The student inquiry is at the center of a broader effort by USC to come to grips with the ways Singer infiltrated the campus. The school also screened tens of thousands of applicants vying for spots in next fall's class for ties to Singer and scrutinized coaches and administrators in the athletic department for indications they participated in the bribery and cheating scheme.
In addition, USC has hired two outside firms to pick apart its admissions policies in order to learn, in Austin's words, "how in the world did this happen?"
In the email notifications, the 33 students were given five days to contact USC's Office of Professionalism and Ethics. When they did, they were told they had to come to the office for an interview within a week, according to several criminal defense attorneys hired by students to represent them in the quasi-judicial proceedings. Until students agreed to cooperate in the investigation, the university froze their enrollment at the school, preventing them from enrolling in new classes.

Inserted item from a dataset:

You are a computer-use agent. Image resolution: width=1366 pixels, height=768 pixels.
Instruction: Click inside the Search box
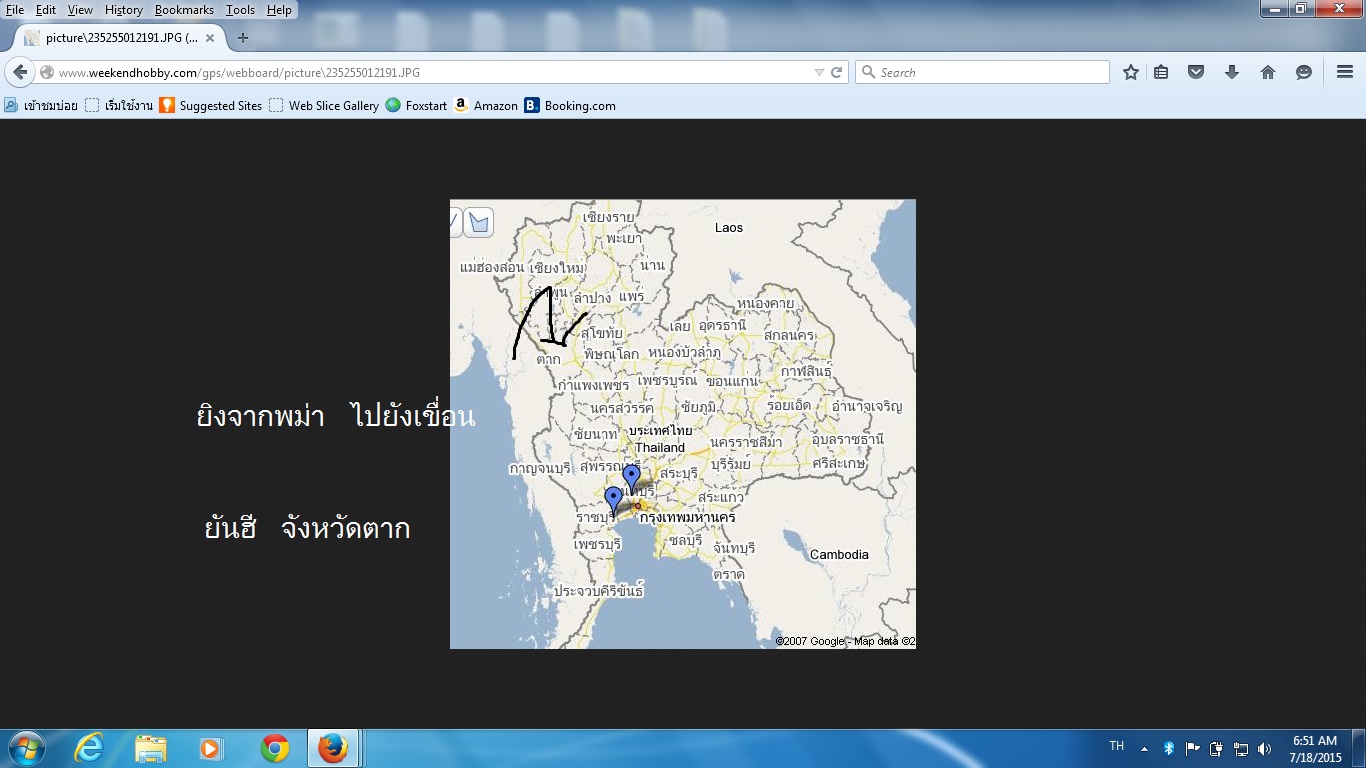[x=990, y=72]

Requests to postpone interviews until after the year's final exams and to review in advance evidence the school had collected were denied, said Josh Ritter, Vicki Podberesky and other attorneys who spoke on the condition their names not be used because they were not authorized to discuss their clients' cases.
The interviews were tense and often emotional. One investigator would quietly take notes while another asked the questions. One by one, documents were pulled out of a binder or from a stack and placed in front of the student, the defense attorneys all said. The records included the student's application to USC, high school transcripts and emails, often written by Singer or an alleged accomplice at USC, in which efforts to get the student admitted as a recruited athlete were discussed, the lawyers said.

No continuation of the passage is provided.